Dataset entries
□ □ □

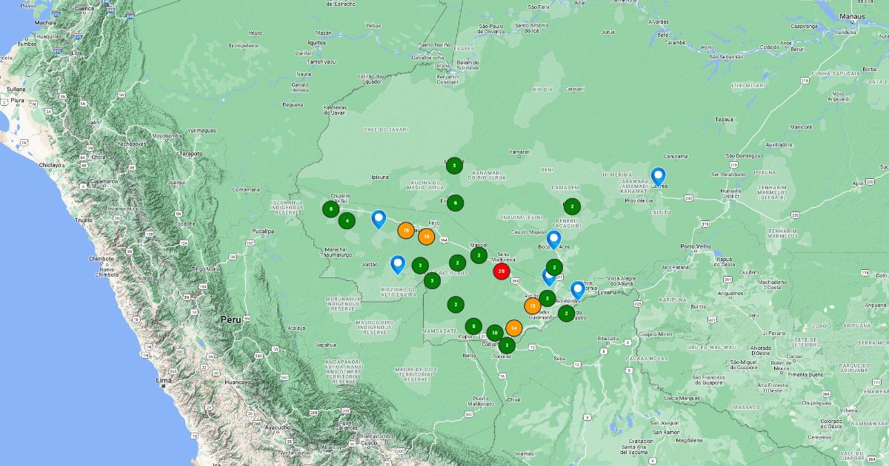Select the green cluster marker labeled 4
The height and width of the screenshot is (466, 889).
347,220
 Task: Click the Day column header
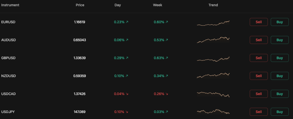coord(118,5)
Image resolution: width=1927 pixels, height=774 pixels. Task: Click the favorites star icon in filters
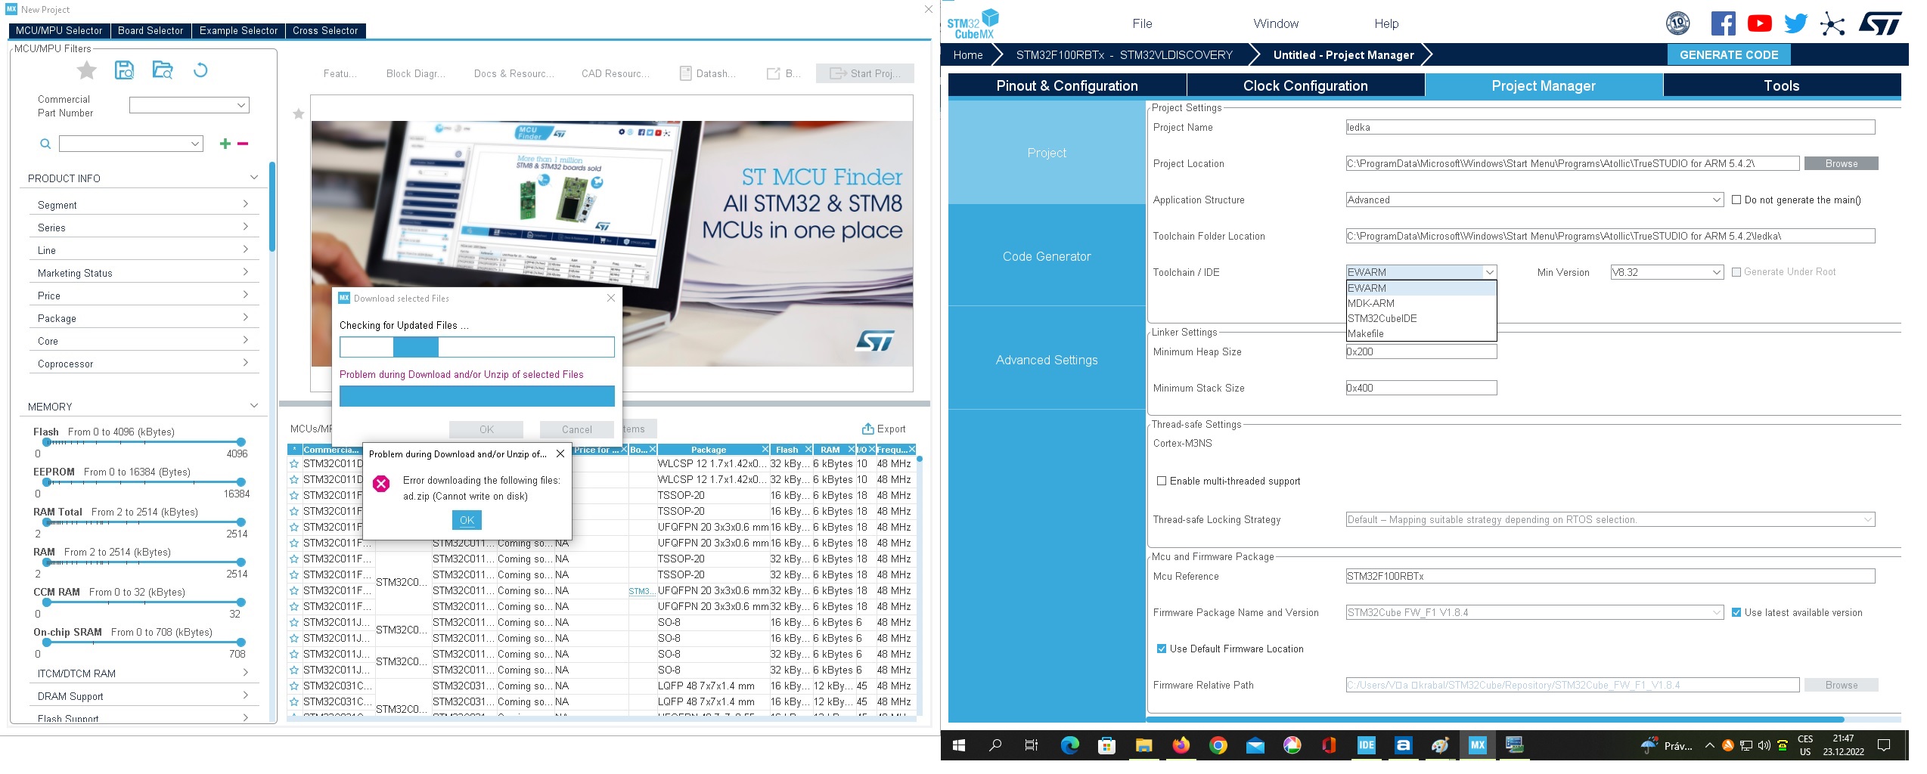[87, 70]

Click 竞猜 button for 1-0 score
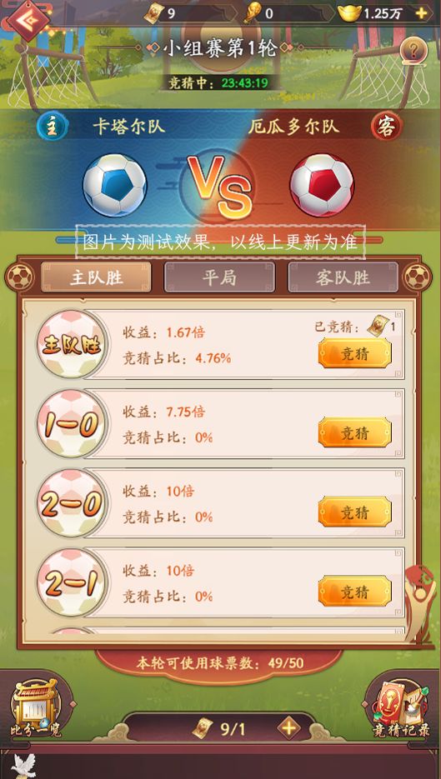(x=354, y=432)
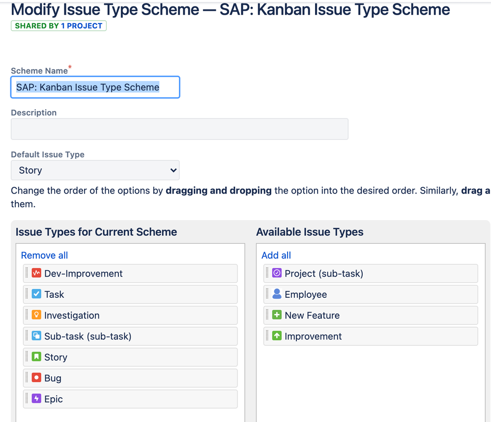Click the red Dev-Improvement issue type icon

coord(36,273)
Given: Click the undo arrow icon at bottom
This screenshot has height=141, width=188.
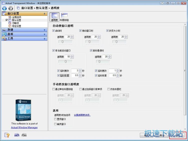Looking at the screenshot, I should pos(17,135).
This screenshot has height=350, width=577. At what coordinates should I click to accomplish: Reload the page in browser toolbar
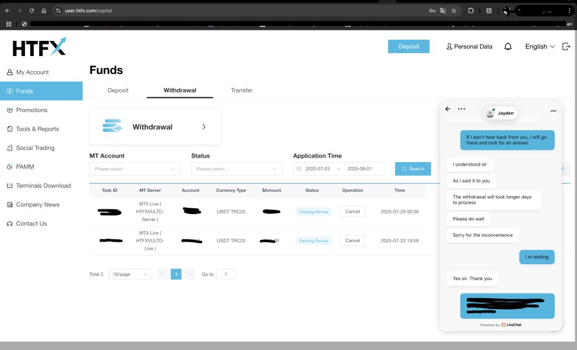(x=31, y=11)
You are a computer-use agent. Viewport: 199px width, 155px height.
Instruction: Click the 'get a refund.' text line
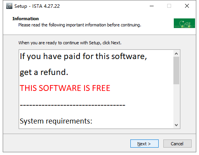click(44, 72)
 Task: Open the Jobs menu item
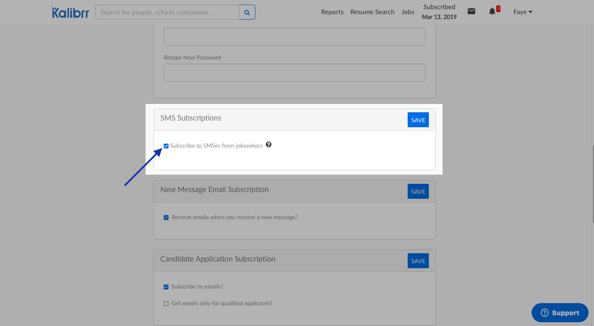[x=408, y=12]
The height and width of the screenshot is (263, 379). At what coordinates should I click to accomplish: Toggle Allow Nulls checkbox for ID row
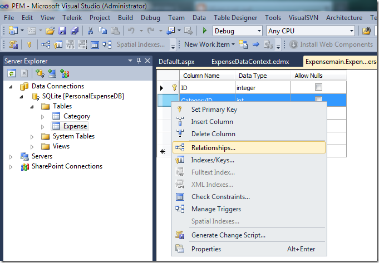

□ □ □

PROBLEM TO WORK ON. Reproduce the records above exactly, but only from the line containing "Task: Click the Day column header" through the last line, both included, and without any pictures.

RESPONSE.
 Task: Click the Day column header
coord(118,5)
Image resolution: width=1927 pixels, height=774 pixels. Task: Click the favorites star icon in filters
[87, 70]

Click 竞猜 button for 1-0 score
(x=354, y=432)
Click the red Dev-Improvement issue type icon

coord(36,273)
Given: Click the undo arrow icon at bottom
This screenshot has height=141, width=188.
Looking at the screenshot, I should pos(17,135).
This screenshot has height=350, width=577. At what coordinates should I click to accomplish: Reload the page in browser toolbar
(x=31, y=11)
You are a computer-use agent. Viewport: 199px width, 155px height.
Instruction: Click the 'get a refund.' text line
click(44, 72)
 Task: Open the Jobs menu item
[x=408, y=12]
The height and width of the screenshot is (263, 379). At what coordinates should I click to accomplish: Toggle Allow Nulls checkbox for ID row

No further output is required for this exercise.